No es que haya que copiar a los italianos con la vuelta a los tecnócratas. Basta con que los políticos tengan carreras profesionales y experiencia de dirigir organizaciones. Añádase el detalle de la honradez.
De poco sirve lo anterior si no se promueve una política de efectiva austeridad con la administración de los dineros públicos, es decir, los de todos.
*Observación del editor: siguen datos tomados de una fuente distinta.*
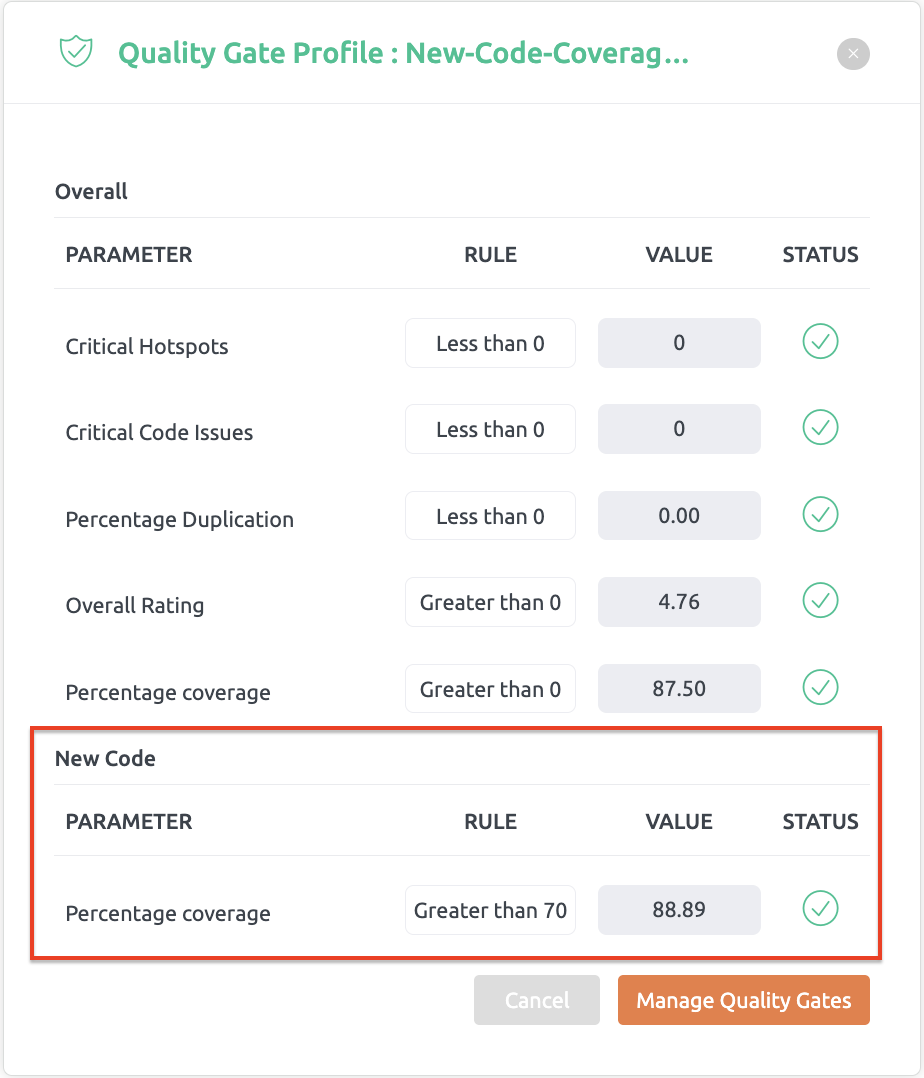Click the 88.89 new code value field
Screen dimensions: 924x1078
[679, 910]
Es aquí donde deben empezar los famosos recortes.
Los coches oficiales y otros privilegios del mismo estilo deben reducirse a un mínimo protocolario.
Resulta escandaloso que un decano universitario o un concejal puedan disponer de sendos coches oficiales con los gastos que a ellos se adscriben.
Más efectiva sería la supresión de las subvenciones a los partidos políticos, los sindicatos, las asociaciones empresariales y las cuadrillas de amiguetes.
No estaría mal que, como símbolo, las comidas oficiales se redujeran al equivalente del menú del día en un restaurante medio.
Muchos viajes al extranjero de los ministros con sus respectivos séquitos podrían ser sustituidos fácilmente por la presencia de los diplomáticos y cónsules. Deben desaparecer las famosas «embajadas» que mantienen las comunidades autónomas.
En todas las Administraciones sobran muchos asesores, cuyas funciones podrían ser desempeñadas por los funcionarios de plantilla. Y así sucesivamente.